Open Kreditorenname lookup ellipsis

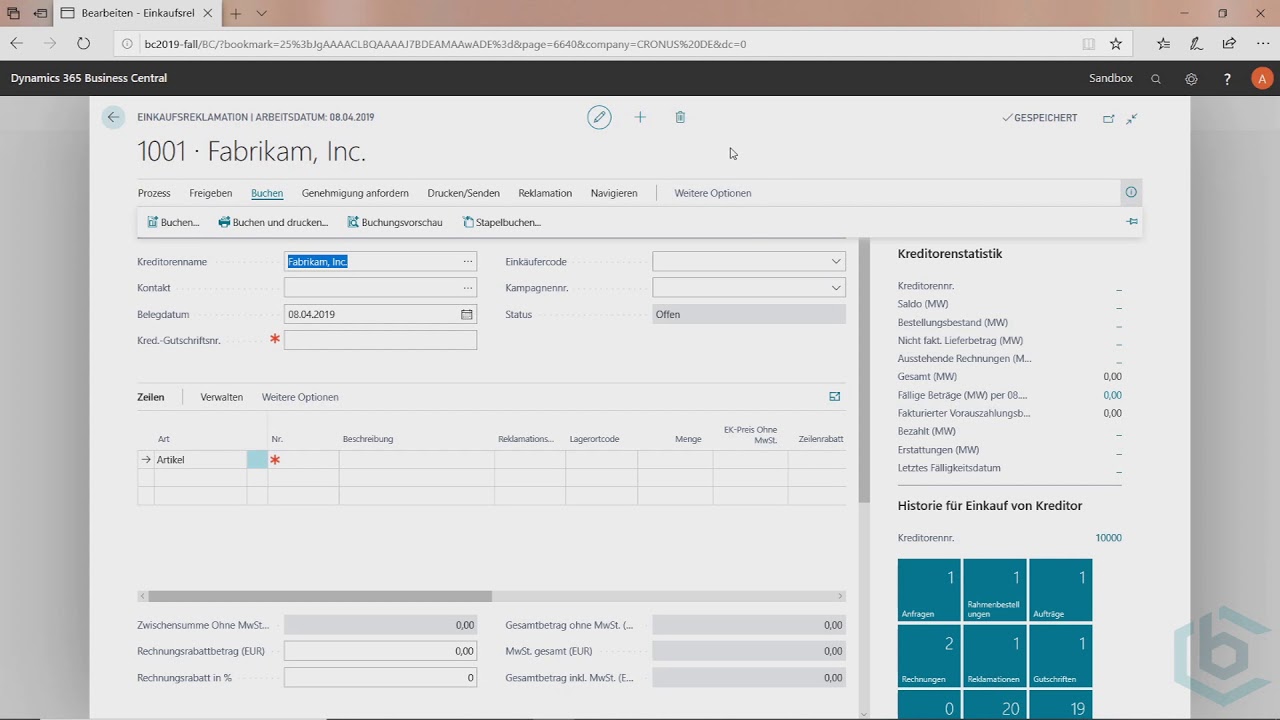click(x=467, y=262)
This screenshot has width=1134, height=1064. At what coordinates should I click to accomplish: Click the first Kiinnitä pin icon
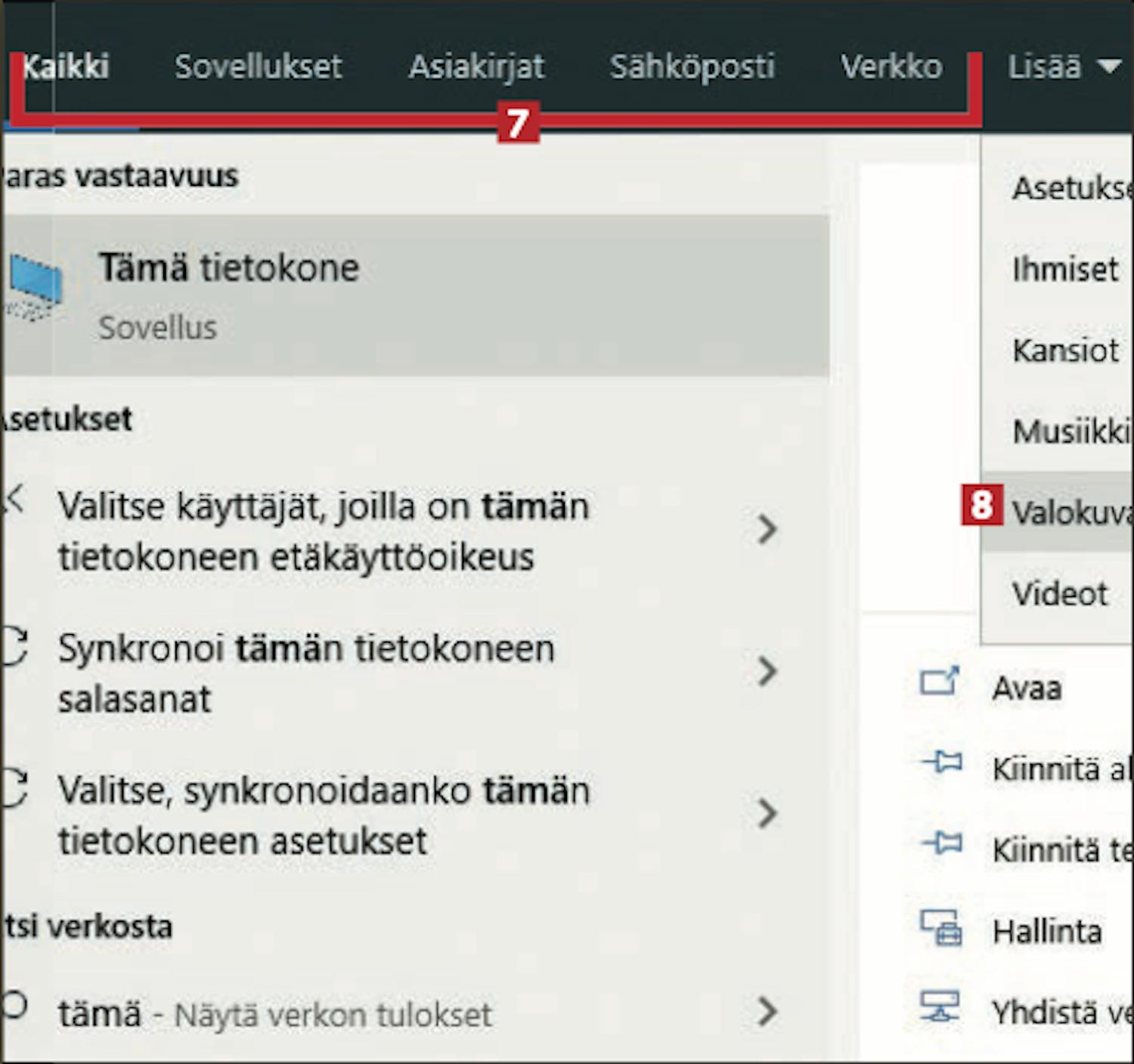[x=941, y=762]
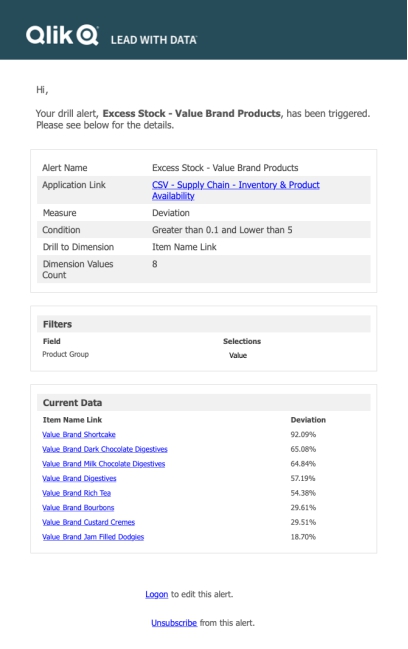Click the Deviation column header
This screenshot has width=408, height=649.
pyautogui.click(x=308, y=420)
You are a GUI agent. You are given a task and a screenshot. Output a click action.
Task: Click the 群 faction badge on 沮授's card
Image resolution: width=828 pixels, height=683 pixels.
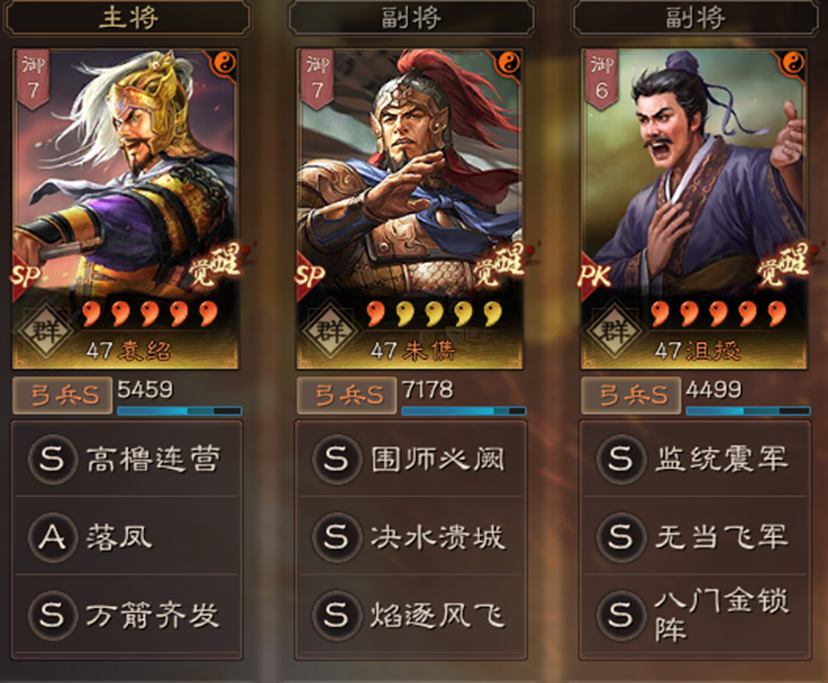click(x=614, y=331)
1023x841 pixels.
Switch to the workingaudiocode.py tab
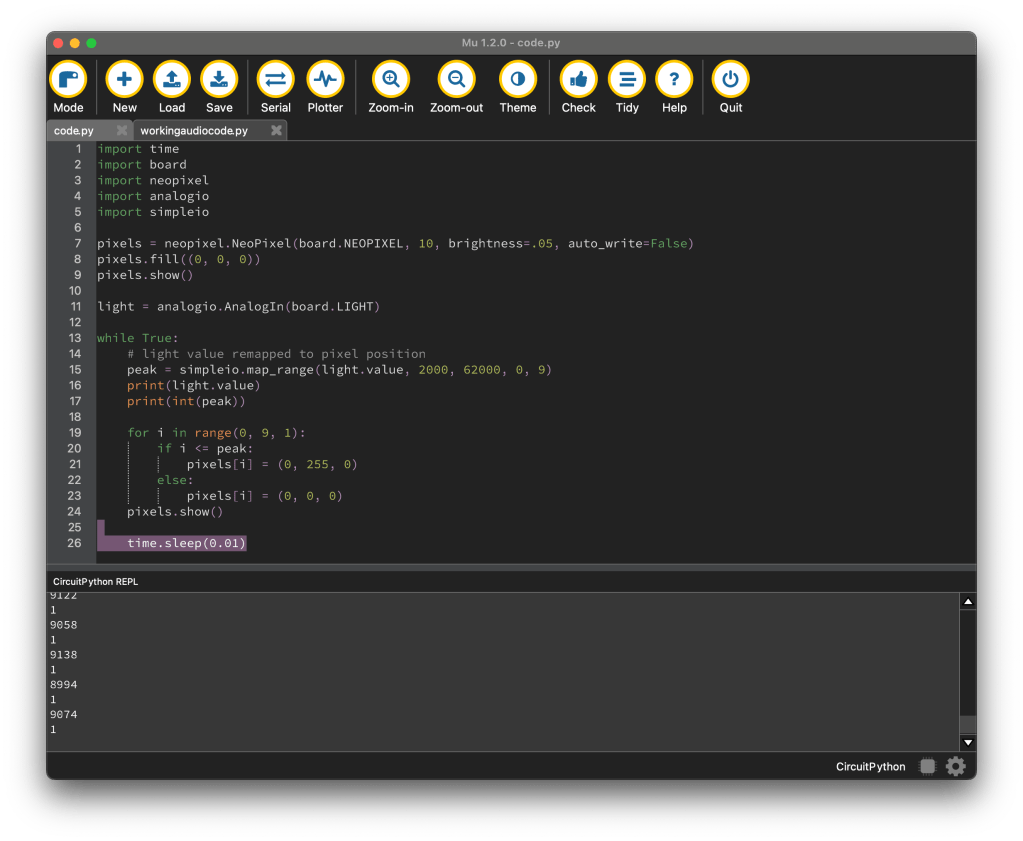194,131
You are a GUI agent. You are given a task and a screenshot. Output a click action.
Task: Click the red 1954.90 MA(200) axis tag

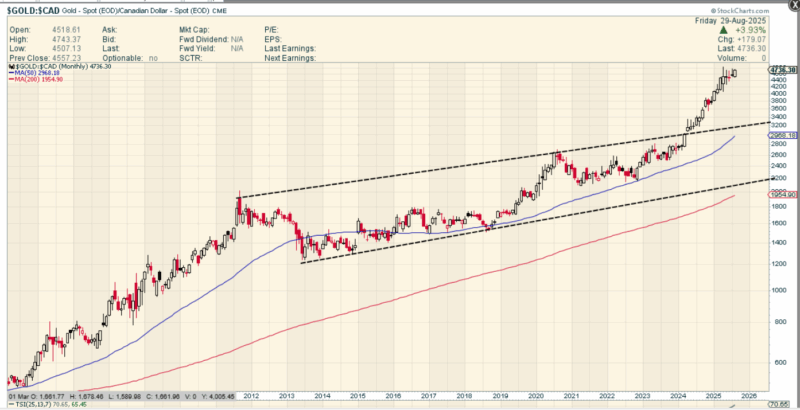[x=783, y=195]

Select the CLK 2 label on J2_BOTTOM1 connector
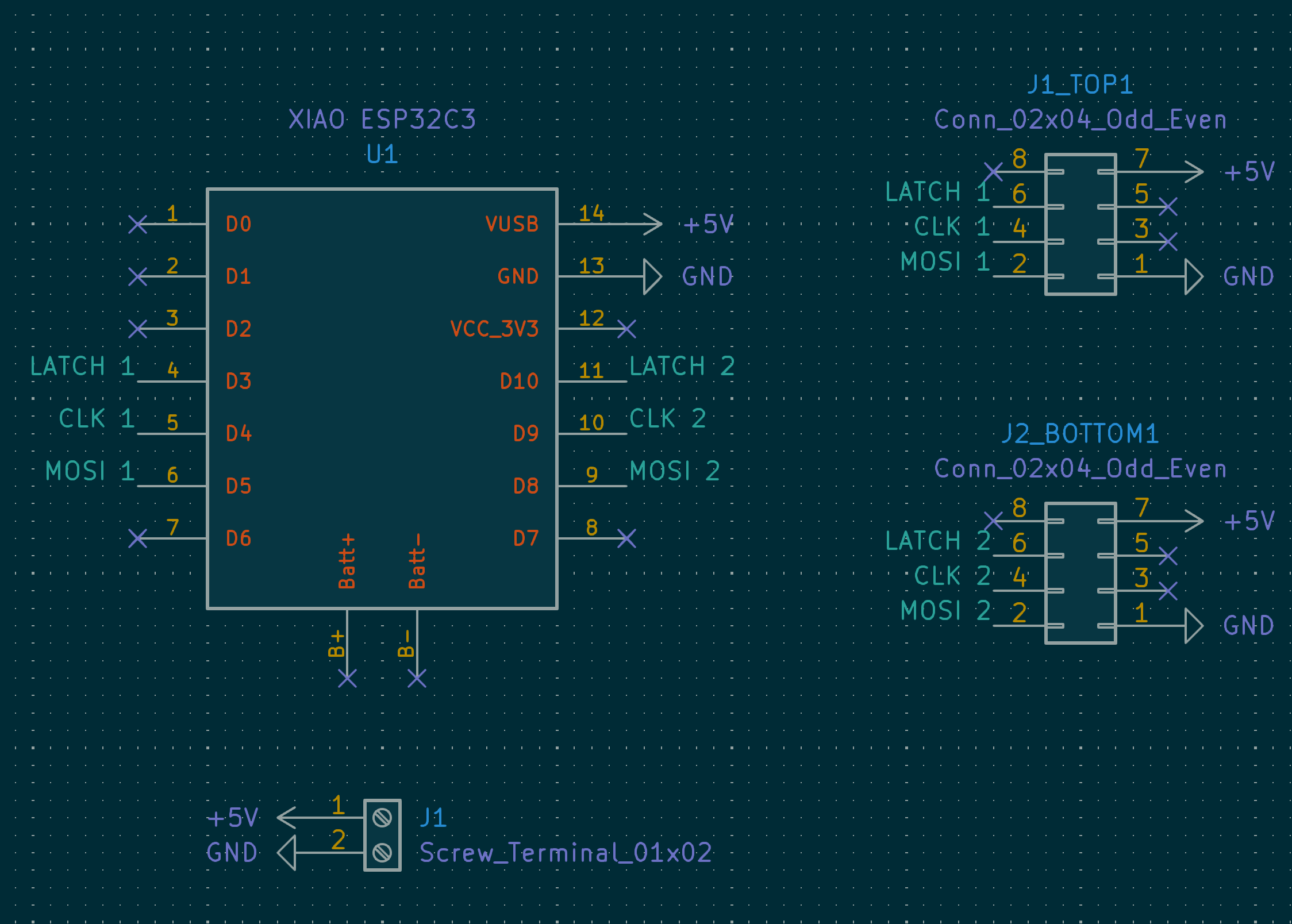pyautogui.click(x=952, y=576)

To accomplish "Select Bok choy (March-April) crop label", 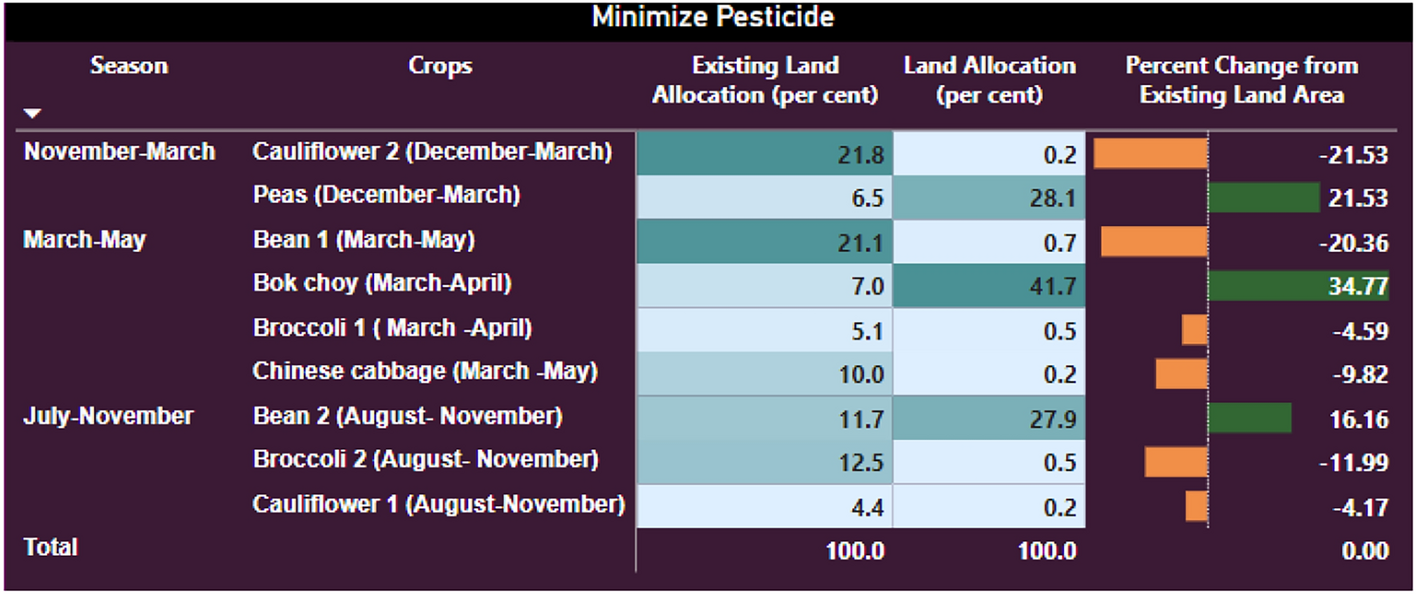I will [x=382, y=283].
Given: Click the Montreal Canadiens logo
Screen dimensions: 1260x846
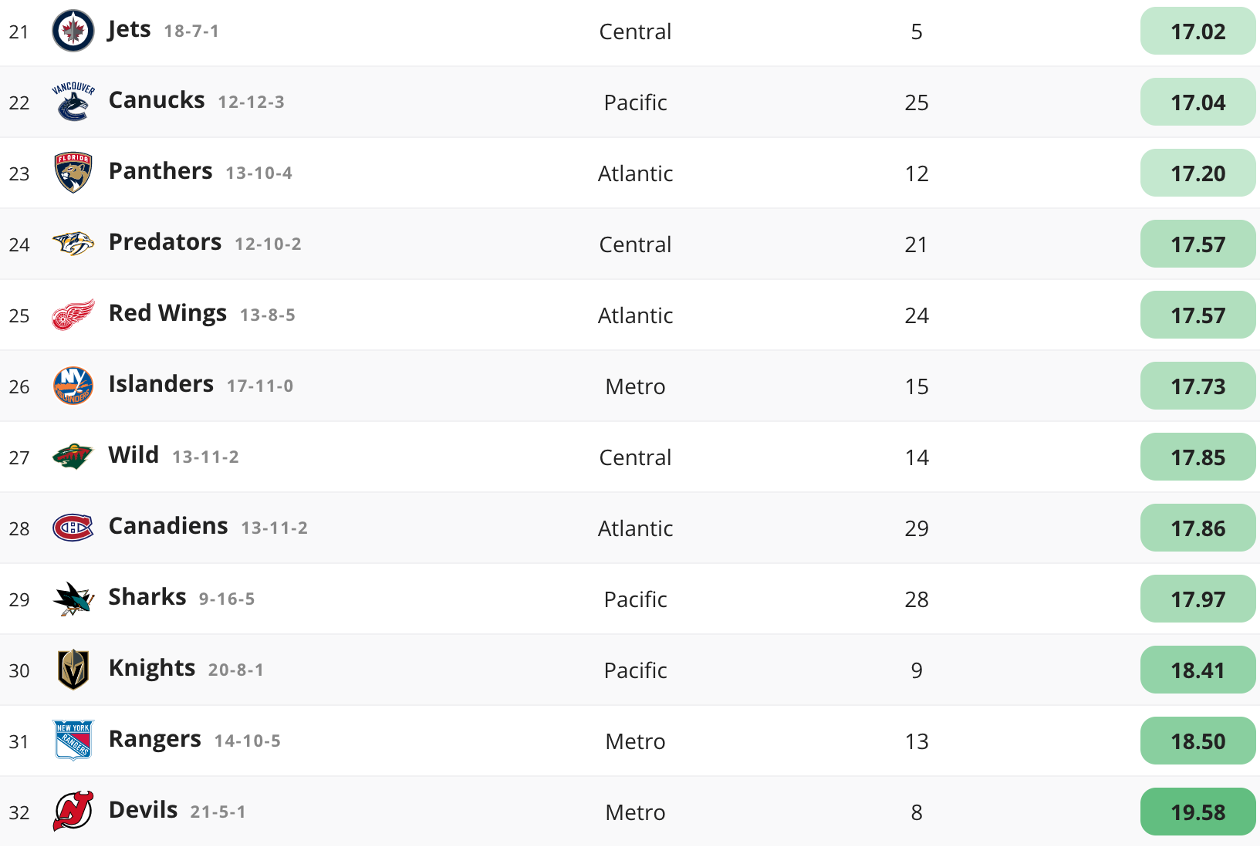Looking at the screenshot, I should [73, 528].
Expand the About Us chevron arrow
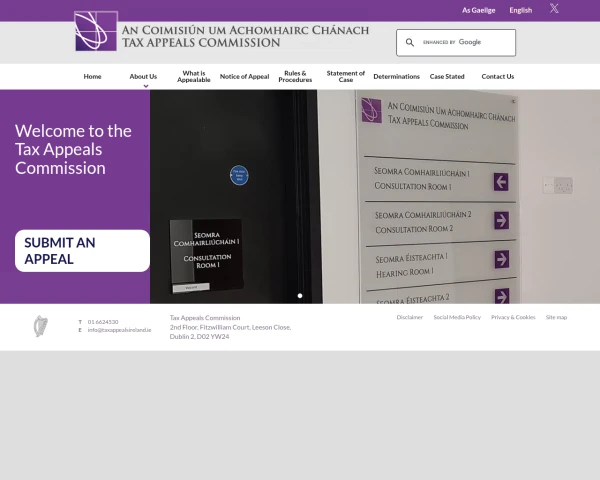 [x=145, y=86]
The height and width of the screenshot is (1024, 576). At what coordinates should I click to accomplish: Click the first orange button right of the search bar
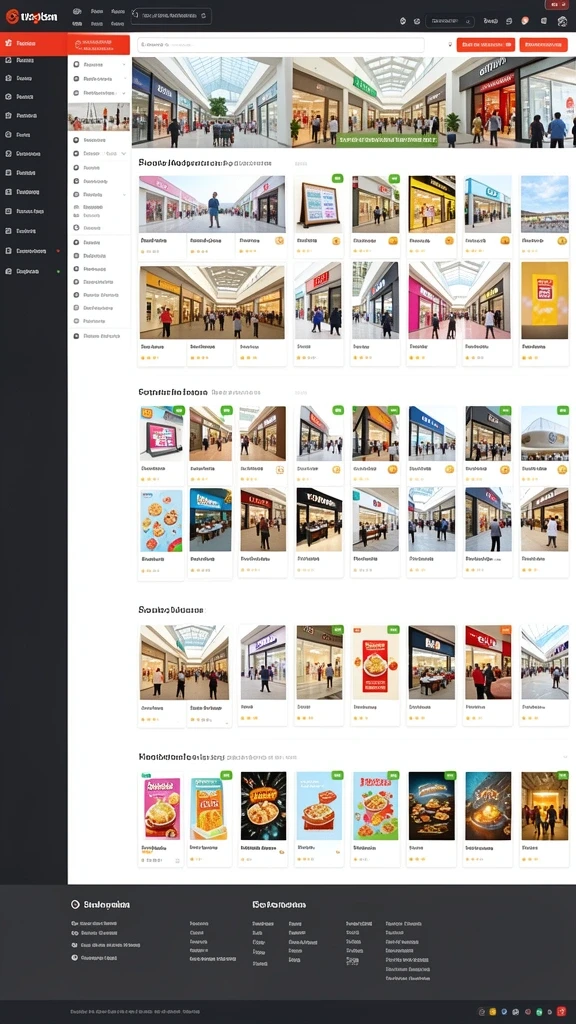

▬▬▬▬▬▬▬▬▬▬

## INSTRUÇÃO DADA:
Converta em uma lista JSON de strings as linhas do material, começando pela linha que contém "Given: Click the Montreal Canadiens logo" e seguindo até o fim do material, com uma string para cada linha e sem as linhas em branco. Deixe as imagens fora da resposta.

## RESPOSTA DO EXERCÍCIO:
[
  "Given: Click the Montreal Canadiens logo",
  "Screen dimensions: 1260x846",
  "Looking at the screenshot, I should [73, 528].",
  "Expand the About Us chevron arrow",
  " [x=145, y=86]",
  "The height and width of the screenshot is (1024, 576). At what coordinates should I click to accomplish: Click the first orange button right of the search bar"
]